§ **TASK STATEMENT**: Reproduce everything in the listing from the line containing "Image resolution: width=533" down to the line containing "click(x=197, y=489)", renaming "Tools menu" to "View menu" and leaving all else unchanged.

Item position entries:

>> Begin

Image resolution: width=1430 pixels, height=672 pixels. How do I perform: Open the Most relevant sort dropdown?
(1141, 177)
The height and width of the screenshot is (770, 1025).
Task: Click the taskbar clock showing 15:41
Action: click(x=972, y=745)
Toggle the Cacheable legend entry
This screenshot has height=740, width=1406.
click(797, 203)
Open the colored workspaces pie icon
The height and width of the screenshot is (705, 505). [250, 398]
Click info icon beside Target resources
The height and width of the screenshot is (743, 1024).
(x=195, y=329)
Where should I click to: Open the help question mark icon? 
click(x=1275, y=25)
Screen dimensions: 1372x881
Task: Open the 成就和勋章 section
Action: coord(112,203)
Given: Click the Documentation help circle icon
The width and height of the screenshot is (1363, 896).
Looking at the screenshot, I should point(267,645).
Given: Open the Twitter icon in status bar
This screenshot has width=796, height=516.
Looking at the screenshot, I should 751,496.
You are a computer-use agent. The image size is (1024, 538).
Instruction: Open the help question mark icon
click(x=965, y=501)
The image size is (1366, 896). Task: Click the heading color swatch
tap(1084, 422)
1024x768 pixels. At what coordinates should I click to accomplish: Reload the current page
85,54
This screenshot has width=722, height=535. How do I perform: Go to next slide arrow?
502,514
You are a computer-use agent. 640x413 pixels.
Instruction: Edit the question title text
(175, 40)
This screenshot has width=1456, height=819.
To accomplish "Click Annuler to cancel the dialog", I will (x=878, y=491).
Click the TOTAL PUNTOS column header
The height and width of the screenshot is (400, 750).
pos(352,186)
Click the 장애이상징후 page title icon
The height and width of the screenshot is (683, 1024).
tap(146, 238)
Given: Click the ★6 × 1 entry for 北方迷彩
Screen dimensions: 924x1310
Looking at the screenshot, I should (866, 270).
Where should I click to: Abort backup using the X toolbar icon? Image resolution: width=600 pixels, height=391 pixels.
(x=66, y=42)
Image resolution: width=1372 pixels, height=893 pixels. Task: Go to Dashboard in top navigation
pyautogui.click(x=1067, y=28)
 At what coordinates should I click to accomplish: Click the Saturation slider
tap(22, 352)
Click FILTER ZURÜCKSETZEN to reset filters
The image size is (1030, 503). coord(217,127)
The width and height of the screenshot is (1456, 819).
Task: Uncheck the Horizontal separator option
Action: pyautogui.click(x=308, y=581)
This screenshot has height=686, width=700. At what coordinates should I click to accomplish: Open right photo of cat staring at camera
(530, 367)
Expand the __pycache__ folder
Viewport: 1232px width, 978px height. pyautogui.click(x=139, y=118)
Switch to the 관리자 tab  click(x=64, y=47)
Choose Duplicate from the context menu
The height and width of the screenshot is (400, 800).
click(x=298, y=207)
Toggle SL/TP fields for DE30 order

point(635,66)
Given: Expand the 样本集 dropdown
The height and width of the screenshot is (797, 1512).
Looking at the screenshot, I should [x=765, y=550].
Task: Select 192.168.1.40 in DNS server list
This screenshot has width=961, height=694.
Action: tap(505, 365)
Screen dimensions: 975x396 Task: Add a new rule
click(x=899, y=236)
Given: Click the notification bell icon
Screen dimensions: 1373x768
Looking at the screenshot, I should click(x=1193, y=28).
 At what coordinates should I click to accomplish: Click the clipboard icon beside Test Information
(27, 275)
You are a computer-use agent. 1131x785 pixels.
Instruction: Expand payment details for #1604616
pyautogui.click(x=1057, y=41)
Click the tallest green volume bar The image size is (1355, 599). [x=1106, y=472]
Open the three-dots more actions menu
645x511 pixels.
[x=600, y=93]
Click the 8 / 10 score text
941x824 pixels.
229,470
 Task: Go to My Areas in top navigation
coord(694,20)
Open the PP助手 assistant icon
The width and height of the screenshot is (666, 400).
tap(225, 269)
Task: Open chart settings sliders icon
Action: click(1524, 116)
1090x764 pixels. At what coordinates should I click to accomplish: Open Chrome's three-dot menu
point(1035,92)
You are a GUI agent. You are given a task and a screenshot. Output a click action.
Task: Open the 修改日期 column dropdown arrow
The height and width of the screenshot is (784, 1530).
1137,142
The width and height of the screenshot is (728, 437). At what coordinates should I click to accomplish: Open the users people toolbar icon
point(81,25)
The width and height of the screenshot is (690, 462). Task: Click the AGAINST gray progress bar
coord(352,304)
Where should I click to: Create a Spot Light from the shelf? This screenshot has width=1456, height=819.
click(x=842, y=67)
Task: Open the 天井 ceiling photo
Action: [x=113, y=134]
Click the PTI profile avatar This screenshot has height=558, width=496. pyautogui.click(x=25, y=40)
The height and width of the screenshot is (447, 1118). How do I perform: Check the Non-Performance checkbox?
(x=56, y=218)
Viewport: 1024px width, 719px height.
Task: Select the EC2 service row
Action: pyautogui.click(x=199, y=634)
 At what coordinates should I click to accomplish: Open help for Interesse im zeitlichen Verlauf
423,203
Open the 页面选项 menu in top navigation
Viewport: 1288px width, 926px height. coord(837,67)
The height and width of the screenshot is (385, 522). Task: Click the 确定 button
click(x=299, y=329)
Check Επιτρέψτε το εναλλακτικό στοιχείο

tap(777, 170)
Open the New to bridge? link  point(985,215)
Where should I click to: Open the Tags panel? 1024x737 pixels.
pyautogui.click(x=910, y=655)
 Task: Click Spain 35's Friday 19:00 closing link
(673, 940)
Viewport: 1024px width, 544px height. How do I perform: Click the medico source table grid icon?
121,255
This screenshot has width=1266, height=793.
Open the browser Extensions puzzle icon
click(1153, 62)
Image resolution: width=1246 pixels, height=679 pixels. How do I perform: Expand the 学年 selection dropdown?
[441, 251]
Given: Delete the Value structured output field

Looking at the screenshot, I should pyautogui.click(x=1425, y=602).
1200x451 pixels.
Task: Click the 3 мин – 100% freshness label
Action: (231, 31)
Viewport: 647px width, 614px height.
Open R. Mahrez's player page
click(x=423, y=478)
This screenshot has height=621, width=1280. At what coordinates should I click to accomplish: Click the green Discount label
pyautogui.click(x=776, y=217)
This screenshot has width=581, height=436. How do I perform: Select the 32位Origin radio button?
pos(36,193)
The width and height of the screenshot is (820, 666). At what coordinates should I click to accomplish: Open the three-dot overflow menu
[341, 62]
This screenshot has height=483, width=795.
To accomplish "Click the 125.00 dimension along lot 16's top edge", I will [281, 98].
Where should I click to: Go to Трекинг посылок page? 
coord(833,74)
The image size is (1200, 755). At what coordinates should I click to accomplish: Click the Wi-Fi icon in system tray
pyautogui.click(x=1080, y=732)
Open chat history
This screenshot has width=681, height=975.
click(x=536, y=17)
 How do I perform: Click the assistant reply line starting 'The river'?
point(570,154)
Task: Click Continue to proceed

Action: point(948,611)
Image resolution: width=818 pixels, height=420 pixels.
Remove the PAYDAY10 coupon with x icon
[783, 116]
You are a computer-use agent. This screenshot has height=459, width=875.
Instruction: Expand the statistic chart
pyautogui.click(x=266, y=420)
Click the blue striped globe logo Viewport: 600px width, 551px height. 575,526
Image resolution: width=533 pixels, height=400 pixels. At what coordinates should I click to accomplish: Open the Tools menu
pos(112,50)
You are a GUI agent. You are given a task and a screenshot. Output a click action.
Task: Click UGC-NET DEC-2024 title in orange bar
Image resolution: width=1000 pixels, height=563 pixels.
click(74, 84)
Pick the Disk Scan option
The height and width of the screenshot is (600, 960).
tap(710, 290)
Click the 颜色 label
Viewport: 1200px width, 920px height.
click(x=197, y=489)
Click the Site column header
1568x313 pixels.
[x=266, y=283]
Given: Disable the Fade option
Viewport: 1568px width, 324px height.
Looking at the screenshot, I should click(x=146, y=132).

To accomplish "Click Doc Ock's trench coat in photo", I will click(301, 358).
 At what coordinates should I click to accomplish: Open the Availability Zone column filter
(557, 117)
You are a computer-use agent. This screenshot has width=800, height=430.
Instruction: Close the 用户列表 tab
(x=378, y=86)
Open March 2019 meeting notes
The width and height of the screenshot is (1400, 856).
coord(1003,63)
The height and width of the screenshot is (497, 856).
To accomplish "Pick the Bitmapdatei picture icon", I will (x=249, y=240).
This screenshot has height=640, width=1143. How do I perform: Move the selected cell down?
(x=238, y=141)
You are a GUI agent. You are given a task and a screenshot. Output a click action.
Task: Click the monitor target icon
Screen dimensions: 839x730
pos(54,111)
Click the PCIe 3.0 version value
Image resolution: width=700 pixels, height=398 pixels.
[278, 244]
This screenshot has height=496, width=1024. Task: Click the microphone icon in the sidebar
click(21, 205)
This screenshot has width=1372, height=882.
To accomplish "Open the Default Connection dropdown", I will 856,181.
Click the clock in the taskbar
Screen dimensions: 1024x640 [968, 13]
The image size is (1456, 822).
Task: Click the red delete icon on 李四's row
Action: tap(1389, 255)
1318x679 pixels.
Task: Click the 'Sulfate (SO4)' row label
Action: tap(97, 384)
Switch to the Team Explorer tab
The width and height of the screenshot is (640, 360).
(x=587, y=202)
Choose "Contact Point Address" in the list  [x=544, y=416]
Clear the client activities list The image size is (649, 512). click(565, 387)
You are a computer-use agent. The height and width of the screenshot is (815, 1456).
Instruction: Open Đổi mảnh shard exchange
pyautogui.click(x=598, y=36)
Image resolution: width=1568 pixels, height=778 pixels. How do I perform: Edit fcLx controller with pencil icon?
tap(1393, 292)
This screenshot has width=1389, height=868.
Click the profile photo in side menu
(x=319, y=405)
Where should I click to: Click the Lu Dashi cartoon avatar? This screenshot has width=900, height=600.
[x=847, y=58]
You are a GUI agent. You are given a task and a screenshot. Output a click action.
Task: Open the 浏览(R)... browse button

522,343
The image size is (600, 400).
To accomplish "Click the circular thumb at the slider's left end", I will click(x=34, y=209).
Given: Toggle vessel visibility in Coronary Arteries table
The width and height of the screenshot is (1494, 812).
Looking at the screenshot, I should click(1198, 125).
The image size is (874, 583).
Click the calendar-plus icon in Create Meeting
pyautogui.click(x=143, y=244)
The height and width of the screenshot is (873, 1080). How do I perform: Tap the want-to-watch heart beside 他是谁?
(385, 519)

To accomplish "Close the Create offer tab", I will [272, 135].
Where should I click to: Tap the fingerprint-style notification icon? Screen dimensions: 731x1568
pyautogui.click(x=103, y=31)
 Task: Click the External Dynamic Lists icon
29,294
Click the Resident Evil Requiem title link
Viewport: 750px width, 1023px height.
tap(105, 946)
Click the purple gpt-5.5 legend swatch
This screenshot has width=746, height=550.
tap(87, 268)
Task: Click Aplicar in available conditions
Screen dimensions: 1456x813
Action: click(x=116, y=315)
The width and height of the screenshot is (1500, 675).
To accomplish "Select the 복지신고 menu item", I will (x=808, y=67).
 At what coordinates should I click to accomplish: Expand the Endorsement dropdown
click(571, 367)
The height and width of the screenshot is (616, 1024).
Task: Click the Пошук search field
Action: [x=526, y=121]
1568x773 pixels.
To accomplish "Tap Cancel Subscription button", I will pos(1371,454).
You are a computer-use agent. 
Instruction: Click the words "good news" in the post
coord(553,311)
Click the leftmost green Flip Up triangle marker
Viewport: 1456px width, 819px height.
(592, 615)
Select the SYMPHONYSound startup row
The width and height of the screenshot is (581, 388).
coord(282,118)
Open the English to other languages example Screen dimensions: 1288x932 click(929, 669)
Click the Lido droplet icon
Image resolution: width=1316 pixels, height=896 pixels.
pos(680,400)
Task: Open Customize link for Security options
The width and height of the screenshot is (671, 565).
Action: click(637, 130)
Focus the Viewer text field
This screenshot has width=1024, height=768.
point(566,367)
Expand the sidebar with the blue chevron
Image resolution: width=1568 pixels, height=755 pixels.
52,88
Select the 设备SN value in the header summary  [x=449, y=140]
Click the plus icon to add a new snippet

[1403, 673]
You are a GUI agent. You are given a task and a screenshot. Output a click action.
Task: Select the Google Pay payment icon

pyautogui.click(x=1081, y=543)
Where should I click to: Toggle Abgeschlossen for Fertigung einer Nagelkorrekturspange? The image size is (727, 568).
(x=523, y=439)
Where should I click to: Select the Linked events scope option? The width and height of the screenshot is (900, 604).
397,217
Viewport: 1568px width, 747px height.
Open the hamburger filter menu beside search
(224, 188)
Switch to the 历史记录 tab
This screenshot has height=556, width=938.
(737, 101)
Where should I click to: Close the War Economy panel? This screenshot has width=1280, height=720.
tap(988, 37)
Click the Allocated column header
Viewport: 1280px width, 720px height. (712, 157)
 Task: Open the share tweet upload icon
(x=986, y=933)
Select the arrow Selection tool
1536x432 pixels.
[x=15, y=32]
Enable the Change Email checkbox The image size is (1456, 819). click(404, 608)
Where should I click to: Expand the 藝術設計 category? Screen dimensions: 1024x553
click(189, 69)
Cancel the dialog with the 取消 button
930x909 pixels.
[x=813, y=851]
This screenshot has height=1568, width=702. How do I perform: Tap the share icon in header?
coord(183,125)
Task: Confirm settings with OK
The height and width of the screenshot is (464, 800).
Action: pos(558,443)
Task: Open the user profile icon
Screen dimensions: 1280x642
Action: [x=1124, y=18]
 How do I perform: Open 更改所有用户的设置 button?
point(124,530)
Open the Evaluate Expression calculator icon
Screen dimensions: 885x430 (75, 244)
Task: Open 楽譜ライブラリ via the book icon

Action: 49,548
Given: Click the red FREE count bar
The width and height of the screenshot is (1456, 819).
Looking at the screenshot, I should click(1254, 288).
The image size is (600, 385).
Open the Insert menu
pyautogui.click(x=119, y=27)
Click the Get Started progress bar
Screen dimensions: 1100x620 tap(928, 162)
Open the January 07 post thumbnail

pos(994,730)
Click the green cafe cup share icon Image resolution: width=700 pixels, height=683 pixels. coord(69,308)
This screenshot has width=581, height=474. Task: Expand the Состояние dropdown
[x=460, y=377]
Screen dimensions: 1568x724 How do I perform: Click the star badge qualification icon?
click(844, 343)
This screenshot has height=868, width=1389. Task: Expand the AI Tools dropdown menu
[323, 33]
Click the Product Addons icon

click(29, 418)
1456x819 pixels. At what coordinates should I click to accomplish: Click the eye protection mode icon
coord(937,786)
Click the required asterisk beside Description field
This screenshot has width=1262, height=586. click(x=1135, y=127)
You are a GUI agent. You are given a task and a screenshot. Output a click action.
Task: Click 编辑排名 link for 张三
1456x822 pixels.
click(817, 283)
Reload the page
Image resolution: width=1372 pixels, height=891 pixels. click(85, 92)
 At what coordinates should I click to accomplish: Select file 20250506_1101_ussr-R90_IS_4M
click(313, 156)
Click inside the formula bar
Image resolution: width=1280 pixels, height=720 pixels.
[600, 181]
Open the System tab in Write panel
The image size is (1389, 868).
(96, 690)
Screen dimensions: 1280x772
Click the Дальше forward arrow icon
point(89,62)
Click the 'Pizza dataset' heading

>> End

§ **FINAL RESULT**:
Image resolution: width=533 pixels, height=400 pixels. At what coordinates should I click to accomplish: Open the View menu
pos(112,50)
You are a GUI agent. You are given a task and a screenshot. Output a click action.
Task: Click UGC-NET DEC-2024 title in orange bar
Image resolution: width=1000 pixels, height=563 pixels.
click(74, 84)
Pick the Disk Scan option
The height and width of the screenshot is (600, 960).
tap(710, 290)
Click the 颜色 label
Viewport: 1200px width, 920px height.
click(x=197, y=489)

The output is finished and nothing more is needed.